# Rotary Engine Design



## vederstein (Nov 23, 2012)

For some time I've been wanting to design a "steam" engine that runs like a WWI Gnome rotary (e.i. the crankshaft is stationary and the block rotates).

Several years ago I was partially successful with a two cylinder design.  Anyways, I've become much more accomplished since then.

I've finished a design for a five cylinder version.  In my CAD software, it looks like it all works out.  I plan on building this this winter, but attached are the plans if anyone would want to review, improve, and/or build it.

I've deliberately left off material types because you can use whatever you feel looks good.

--ved. 

View attachment Con Rod Hub Assembly.pdf


View attachment Crankshaft Assembly.pdf


View attachment Engine Stand.pdf


View attachment Piston Assembly.pdf


View attachment Rotary Engine on Stand.pdf


View attachment Spacer.pdf


View attachment Block Assembly.pdf


View attachment Connecting Rods.pdf


View attachment Cylinder Head Assembly.pdf


View attachment Engine Assembly.pdf


View attachment Engine Assembly-parasolid.zip


----------



## mnay (Nov 29, 2012)

Great idea.  I have had similar thoughts, my version was going to feed the air or steam from a ported back plate rather than through the crankshaft.

Thanks for sharing you work and ideas.  Looks like a fun project

Mike


----------



## vederstein (Nov 29, 2012)

Thanks,

I'll actually start building it in early 2013.  The progress will be shown here.


----------



## mnay (Dec 4, 2012)

I have been looking at the drawings.  Again thank you for sharing them.  
 I just see a hole through the crankshaft and assume that is the steam/air inlet.  How does the engine exhaust?

Thanks
Mike


----------



## vederstein (Dec 6, 2012)

There is a port on each cylinder at the bottom of the piston stroke.  The pistons are single acting and the engine is kind of a uniflow design.


----------



## popnrattle (Feb 4, 2020)

that is so cool Vederstein!
here are videos of a rotary and a recip. that i designed and built. sorry, I don't have any plans.


----------



## peter2uat (Feb 5, 2020)

Looks like a fun project !
could you please add the stroke of the engine into the crankshaft assembly drawing.
I could print it to dimension and glue it to a blank shaft, but with detailed numbers it will be definitely better...
Thanks
Peter


----------



## vederstein (Feb 5, 2020)

Peter,

Actually I can't update the drawings.  That CAD software is long gone.  (I did this years ago).

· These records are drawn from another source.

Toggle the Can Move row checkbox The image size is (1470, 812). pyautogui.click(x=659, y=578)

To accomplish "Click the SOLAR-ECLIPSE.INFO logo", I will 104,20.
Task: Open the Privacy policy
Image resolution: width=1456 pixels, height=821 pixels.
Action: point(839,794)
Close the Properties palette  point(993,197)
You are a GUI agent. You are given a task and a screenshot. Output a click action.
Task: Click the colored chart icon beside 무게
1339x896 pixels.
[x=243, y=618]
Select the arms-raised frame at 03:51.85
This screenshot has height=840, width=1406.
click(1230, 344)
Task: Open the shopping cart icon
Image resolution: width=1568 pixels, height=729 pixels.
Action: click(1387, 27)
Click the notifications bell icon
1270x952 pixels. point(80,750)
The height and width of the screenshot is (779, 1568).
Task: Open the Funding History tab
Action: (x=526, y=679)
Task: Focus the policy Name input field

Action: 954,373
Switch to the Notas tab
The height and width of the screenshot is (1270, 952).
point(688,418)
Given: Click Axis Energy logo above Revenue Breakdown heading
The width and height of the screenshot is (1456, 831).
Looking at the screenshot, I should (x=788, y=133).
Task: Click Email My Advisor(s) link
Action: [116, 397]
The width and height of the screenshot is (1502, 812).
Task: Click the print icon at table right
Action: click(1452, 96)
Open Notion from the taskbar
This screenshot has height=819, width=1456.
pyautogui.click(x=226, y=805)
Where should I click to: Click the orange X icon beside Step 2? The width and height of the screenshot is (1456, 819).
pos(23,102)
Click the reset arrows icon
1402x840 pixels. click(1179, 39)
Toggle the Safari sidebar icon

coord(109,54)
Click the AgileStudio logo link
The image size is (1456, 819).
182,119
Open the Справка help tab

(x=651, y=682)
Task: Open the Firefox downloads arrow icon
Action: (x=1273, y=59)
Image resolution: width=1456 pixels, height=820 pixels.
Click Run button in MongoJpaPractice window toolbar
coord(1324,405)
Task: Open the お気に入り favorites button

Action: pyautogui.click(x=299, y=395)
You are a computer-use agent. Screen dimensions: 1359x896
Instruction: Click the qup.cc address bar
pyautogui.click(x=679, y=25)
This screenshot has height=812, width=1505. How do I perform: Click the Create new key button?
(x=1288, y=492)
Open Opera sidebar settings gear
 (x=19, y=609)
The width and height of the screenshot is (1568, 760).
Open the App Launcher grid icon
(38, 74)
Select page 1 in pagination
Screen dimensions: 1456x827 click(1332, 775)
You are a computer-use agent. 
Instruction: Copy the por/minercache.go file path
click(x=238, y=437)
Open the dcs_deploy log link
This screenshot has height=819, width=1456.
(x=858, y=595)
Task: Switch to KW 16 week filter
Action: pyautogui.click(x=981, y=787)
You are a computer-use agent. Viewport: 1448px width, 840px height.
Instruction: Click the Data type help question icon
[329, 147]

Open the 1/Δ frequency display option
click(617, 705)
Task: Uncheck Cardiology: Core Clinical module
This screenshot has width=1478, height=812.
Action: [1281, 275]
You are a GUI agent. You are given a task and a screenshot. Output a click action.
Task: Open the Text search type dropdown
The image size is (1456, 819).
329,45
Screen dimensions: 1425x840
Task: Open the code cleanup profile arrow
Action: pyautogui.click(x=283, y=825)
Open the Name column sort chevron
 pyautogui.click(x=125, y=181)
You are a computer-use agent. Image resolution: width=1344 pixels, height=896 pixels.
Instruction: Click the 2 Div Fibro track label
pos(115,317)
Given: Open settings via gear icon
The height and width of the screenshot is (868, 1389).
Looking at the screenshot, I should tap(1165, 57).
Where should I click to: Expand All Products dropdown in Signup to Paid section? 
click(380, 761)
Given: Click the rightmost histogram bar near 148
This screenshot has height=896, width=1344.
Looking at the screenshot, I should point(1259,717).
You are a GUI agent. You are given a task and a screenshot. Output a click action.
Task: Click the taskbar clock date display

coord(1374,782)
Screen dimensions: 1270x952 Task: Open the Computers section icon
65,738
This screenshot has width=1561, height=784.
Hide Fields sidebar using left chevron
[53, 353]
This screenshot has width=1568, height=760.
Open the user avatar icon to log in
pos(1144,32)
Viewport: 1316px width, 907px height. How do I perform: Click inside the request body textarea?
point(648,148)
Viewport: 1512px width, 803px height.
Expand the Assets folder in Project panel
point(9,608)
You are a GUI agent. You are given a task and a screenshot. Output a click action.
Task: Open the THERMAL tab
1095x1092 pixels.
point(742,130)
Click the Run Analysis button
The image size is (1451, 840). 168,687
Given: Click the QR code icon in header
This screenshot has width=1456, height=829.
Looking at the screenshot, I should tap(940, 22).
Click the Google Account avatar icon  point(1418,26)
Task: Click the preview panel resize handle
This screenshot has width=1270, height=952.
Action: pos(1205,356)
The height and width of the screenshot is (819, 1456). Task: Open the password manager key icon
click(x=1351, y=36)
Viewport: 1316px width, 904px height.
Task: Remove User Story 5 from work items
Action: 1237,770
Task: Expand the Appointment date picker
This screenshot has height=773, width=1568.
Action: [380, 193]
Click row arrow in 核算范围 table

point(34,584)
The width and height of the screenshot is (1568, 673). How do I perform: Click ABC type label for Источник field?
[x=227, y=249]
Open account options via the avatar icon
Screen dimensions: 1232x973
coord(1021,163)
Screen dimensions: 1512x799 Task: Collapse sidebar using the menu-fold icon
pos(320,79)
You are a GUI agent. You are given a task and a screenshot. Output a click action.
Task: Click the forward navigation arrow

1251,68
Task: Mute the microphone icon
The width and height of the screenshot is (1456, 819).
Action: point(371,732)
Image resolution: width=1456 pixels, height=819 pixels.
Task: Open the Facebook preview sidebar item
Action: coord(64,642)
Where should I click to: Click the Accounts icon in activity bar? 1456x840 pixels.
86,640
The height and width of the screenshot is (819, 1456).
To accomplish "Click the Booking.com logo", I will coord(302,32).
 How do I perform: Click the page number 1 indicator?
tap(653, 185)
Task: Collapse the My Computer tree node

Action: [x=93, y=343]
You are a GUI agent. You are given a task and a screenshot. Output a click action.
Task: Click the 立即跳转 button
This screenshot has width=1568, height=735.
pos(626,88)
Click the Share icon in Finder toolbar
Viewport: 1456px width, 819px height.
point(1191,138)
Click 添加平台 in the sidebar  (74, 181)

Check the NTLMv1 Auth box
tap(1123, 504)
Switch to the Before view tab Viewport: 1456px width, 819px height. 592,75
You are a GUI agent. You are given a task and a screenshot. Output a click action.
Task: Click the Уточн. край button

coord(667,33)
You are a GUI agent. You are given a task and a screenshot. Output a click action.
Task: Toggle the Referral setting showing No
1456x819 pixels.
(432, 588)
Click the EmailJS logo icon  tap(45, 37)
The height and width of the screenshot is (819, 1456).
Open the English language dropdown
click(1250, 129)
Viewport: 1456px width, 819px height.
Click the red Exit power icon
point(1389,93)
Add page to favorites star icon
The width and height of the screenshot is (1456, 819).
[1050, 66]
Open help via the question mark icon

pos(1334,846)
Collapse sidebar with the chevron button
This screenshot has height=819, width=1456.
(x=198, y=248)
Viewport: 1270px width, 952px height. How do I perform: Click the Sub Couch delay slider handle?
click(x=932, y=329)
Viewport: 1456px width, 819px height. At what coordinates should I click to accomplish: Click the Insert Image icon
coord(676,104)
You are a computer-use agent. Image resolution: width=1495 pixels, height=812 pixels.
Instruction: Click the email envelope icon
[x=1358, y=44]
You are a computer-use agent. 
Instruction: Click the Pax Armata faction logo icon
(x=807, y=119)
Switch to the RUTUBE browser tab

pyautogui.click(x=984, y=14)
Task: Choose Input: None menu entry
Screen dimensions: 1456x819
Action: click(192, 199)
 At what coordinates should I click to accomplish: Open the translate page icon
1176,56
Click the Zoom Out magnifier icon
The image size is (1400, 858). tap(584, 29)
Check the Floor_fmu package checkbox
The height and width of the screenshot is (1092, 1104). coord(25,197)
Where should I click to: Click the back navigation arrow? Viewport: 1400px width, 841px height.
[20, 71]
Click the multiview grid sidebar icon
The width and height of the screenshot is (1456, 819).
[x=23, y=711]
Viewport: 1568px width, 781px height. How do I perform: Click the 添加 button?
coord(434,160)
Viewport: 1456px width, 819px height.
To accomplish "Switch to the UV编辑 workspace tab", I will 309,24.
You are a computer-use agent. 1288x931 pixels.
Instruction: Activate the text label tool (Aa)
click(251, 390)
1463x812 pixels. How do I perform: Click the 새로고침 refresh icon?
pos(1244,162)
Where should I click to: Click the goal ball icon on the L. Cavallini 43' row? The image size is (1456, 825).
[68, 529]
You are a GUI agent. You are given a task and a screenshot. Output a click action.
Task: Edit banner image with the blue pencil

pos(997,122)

I highly recommend you look over my build log on this engine.  These plans had some significant design errors.  The uniflow design just simply didn't work and I had to remake the crankshaft with a larger diameter so that the crank had both pressure and exhaust ports.

Unfortunately, the design as presented here will not result in a running engine.  After my "on the fly" modifications it's one of my best runners though.

...Ved.


----------



## peter2uat (Feb 6, 2020)

found it - 3/4 by 1"
I remember having seen a similar arrangement on a 3 cylinder compressed air engine, just have to find it....


----------



## Richard Hed (May 20, 2020)

popnrattle said:


> that is so cool Vederstein!
> here are videos of a rotary and a recip. that i designed and built. sorry, I don't have any plans.



Well I want your to know, I watch this just to listen to the music, thanx


----------



## Mr.McKinney (May 21, 2020)

vederstein said:


> For some time I've been wanting to design a "steam" engine that runs like a WWI Gnome rotary (e.i. the crankshaft is stationary and the block rotates).
> 
> Several years ago I was partially successful with a two cylinder design.  Anyways, I've become much more accomplished since then.
> 
> ...




Hi Ved, 

That's a cool little unit.  I've never looked at an air engine before.  Looks like Solidworks. Any chance you could upload a Pack & Go of the assembly?  The assembly file won't work without the part files.

File --> Pack&Go --> Save to Zip File

Thanks...

E


----------



## vederstein (May 21, 2020)

I've long lost the files.  Sorry


----------



## Mr.McKinney (May 23, 2020)

No problem.  Thanks for the reply.


----------



## davidyat (May 26, 2020)

*Echesak,
   Go to this site, I found the plans for the 5 cylinder rotary from Vederstein:'





						Five Cylinder Wobbler Plans
					

I guess I just could have just made one of the existing designs for the "hula" engine, but I went ahead an designed my own.  If for no other reason, this just shows that there's more than one way to design the same outcome.  So if anyone says something is the "wrong way", well screw them.  I...




					www.homemodelenginemachinist.com
				



I was over at his place yesterday and we were making some aluminum castings for his current engine. I was asking him about the rotary and he was saying, I believe, that there are mistakes. Anyway, here they are.
Grasshopper*


----------



## vederstein (May 26, 2020)

Correction:

The design for the Hula engine is good.  I'm not aware of any issues that that set of drawings.

The rotary engine (Rotary Engine Design) is the one with design issues.


----------



## glue-itcom (Oct 1, 2021)

just made a video of my rotary air engine to try and explain the idea. This also shows the conrod just rotating about a fixed point


----------